The news was revealed as investigators identified a body they suspect is that of a suicide bomber, saying he was an Egyptian with Islamic militant ties.

The officials, who have knowledge of the investigation, would not say where the tip came from, but said security had been put on alert in the resort on the southern tip of the Sinai peninsula several days before the pre-dawn attacks on Saturday.

Instead of casinos, the bombers, in two explosives-laden lorries, targeted hotels just after 1am on Saturday morning. One ploughed into the Ghazala Gardens reception area, levelling the lobby. A second headed for another hotel but got caught in traffic and detonated before reaching its target.

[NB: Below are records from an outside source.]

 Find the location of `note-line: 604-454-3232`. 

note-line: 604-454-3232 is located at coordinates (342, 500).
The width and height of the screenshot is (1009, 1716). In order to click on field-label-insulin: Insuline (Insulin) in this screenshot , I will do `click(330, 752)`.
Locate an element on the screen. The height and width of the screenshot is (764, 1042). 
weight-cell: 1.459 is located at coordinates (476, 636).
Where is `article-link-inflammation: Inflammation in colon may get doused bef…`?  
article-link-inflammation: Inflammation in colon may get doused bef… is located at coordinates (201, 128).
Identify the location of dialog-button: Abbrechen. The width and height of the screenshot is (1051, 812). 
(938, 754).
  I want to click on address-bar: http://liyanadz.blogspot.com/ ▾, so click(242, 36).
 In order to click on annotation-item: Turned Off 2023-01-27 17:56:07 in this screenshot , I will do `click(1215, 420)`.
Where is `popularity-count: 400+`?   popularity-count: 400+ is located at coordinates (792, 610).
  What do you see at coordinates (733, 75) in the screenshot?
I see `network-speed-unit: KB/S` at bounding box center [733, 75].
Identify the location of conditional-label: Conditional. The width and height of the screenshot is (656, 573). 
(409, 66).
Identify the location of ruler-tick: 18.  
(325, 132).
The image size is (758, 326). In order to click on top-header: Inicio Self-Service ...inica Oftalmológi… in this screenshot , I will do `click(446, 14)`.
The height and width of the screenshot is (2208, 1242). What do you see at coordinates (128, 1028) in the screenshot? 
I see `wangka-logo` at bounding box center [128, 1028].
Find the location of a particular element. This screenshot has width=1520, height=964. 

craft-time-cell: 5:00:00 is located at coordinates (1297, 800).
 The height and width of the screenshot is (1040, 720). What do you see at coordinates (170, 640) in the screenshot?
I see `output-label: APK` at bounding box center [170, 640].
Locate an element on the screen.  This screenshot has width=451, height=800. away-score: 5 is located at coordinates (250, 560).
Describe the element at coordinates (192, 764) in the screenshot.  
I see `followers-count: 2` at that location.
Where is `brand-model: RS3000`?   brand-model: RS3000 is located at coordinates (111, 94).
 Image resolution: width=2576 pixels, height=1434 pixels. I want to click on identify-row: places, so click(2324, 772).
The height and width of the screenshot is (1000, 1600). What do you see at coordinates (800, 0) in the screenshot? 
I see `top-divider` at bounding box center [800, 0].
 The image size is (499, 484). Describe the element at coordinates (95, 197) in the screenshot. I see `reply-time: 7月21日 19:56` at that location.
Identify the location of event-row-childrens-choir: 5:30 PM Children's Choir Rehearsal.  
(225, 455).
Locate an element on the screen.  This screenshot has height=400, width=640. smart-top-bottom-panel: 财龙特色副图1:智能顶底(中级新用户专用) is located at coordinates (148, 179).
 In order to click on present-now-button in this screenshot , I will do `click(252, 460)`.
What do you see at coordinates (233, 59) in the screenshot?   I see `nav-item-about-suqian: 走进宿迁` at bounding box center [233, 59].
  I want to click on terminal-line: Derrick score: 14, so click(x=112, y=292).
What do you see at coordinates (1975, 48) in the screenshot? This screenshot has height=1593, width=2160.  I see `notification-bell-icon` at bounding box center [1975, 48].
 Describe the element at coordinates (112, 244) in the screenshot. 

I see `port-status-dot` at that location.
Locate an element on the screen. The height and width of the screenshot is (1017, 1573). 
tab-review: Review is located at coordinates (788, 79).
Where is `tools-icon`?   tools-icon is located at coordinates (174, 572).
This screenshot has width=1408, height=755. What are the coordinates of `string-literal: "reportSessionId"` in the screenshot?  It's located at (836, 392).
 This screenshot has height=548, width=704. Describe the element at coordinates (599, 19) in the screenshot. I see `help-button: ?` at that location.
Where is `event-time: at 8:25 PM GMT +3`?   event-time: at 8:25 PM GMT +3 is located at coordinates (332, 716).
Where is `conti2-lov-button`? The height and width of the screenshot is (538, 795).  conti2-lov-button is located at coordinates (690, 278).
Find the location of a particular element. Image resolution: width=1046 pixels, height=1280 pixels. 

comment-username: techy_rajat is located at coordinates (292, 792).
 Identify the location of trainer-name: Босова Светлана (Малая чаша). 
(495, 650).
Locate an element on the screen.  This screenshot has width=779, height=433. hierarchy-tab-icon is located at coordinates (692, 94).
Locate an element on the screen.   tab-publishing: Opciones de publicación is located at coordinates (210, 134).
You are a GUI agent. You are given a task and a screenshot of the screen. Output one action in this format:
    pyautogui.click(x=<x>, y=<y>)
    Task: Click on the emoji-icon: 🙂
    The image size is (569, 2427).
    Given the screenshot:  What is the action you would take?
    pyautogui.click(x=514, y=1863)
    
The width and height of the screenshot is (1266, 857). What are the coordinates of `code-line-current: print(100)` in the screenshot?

Police using DNA tests identified one of the bodies found at the Ghazala site as Youssef Badran, an Egyptian Sinai resident who they said has links to Islamic militants, security officials said. Those links led the officials to suspect he was the bomber in the attack.

A third group yesterday issued a claim of responsibility for the Sharm attacks. The previously unknown Egyptian group Tawhid and Jihad said it attacked the "Crusaders" in Sharm on orders from the al-Qaeda leader Osama bin Laden and his Egyptian-born deputy, Ayman al-Zawahri, "in support of our brothers in Iraq and Afghanistan".